What was truly odd was that Oh, the Places You’ll Go continued to turn up in my life.
Working in higher education, I would see themed bulletin boards with the familiar font and swoops of pastel color. At graduation, the book appeared in store window displays. My five-year-old even received an Oh, the Places You’ll Go t-shirt when he graduated from preschool.
I must have assumed I didn’t need to read it. We got the gist, right? Life is full of potential. You are capable of great things. If you build it, he will come. (Wait, no . . . scratch that last one.) It was a sweet, colorful tribute to a future full of success and happiness.
Well, not quite.
After upbeat platitudes about being “the best of the best” and soaring to new heights, the book takes a surprising turn. He writes, “Except when you don’t. Because, sometimes, you won’t.”
For your sanity (and that of my editor, who apparently doesn’t favor quoting 500+ words of someone else’s work), I’ll summarize. Twice in the book, the pacing slows to acknowledge that failure, confusion, and loneliness are to be expected. While the last pages promise success is “98 and 3/4 percent guaranteed,” that assurance follows tough love about facing up to our problems.
At 17, this would have meant absolutely nothing to me. As a 40+-year-old mother of two, it was jarring.

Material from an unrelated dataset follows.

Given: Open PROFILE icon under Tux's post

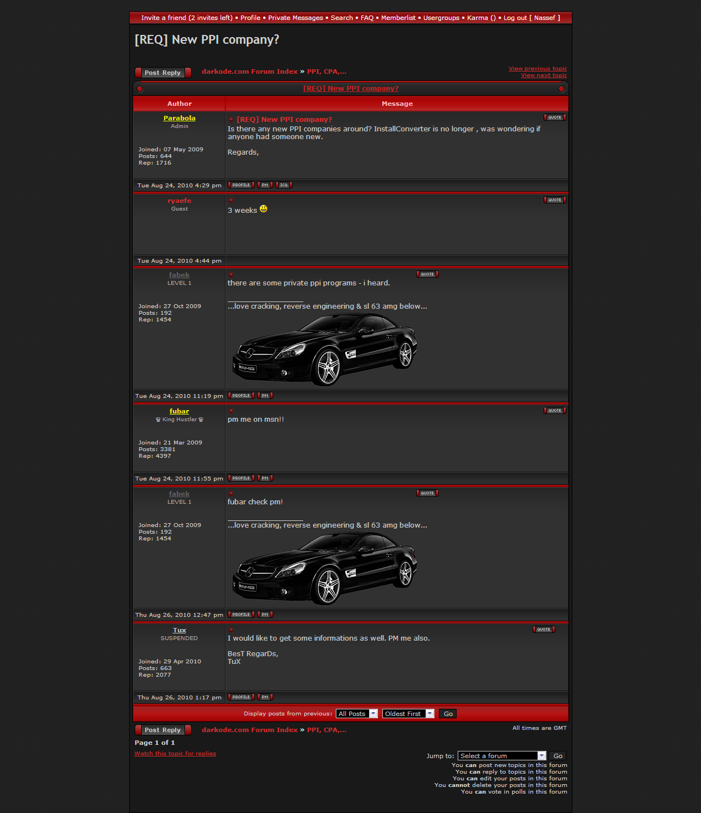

You know how Friends opens with “So, no one told you life was gonna be this way? . . . ” Well, someone literally did! We were told what to expect, repeatedly, in graduation gifts and book store displays. All along, the advice waited, buried deep below old planners and acceptance letters.
The part of Oh, The Places You’ll Go that lives in my head rent-free is “the waiting place.” Two pages are dedicated to Seuss-like characters pictured against a dark night. They are motionless, waiting for a call, an answer, or an opportunity. It’s a place from which to escape. And while I’m fully aware I’m getting too deep about a Dr. Seuss book, that part was just . . . wow. I know that place. I’m in that place.
Over the years we’ve waited — for more money, for more time, for kids, and then for those kids to be older. I returned again and again to the waiting place, putting trips and even shopping on hold until I could shrink my plus-size body. And of course, for the past two years, we’ve waited for vaccines, test results, quarantines, and most of all, for normal.
We all end up in the waiting place occasionally. It’s natural and sometimes even advisable.
The key is to not get stuck.
I’ve been thinking about that a lot because at present I am quite literally stuck. A severely herniated disc brought our spring plans to a screeching halt. I’m waiting for recovery, plotting a slow and steady escape toward improved mobility and independence. Unable to work, tidy up, or cook dinner, I’ve had a lot of time to think about life outside the waiting place. There are hikes to take, flights to book, and adventures to be had. I have so many places left to go.
I know it’s a little silly, and truth be told, I’m not even that big of a Dr. Seuss fan. But I like the idea of advice lying dormant, revealing itself at the moments we are ready to listen. You may not find it in a children’s book, but there are lessons to be discovered in surprising places.
Just in case, though, you should probably pick up those boxes from your parents’ house.